The cash rent irrigation premium (per acre) Pa was calculated as
Pa = RCi − max [RCn, RPn]
where RCi = the cash rental rate for irrigated cropland, RCn = the cash rental rate for non- irrigated cropland, and RPn = the cash rental rate for non-irrigated pastureland.
All values are in dollars per acre. For several counties in the Colorado River Basin, non-irrigated farming is not economically viable, and non-irrigated-cropland rental markets are not active. In these areas, non-irrigated pastureland may be the only viable non-irrigated agricultural land use.

2.2.5. Cash Rent Premiums per Unit of Water

Some analysts have estimated the value of water for irrigation in terms of cash rent premiums per unit of water used for a single crop [48] or multiple, dominant crops grown in an area [52]. This measure accounts for the fact that different crops and regions have different water requirements. The present study makes use of the USGS 2015 county-level estimates of consumptive water use for irrigation. These data were used to derive county-level measures of water consumed (W) for irrigation per irrigated acre (Ai). As with the EWP measures, results were not reported for anomalous counties with data inconsistent with corroborating statistics.

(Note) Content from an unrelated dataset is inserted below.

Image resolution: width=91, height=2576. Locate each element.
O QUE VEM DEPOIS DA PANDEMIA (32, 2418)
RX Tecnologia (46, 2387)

The cash rental premium per acre-foot of water, Pw, is given by
Pw = Pa/[W/Ai]

2.2.6. Green Water Footprint

The green water footprint (GWF) refers to the consumptive use (primarily by crops) of rain water [39,43]. The sophisticated data and modeling requirements needed to estimate GWF for the Colorado Basin are beyond the scope of this article. Other studies have developed county-level estimates of growing-season precipitation, GWF, and related measures [53,54,55]. These, however, often assume water use based on cropping systems that dominate the U.S. Midwest, which are not actually prevalent in the Colorado River Basin. In much of the world, green water is a significant source of water consumption for crop production. Not so for the Colorado Basin. Estimates for the GWF of crop production for the region range from 0 to 10 mm (0 to 0.4 inches) per year [39]. This suggests that green water could contribute only minimally to regional-crop water requirements.

3. Results

3.1. Economic Water Productivity (Gross Returns Basis)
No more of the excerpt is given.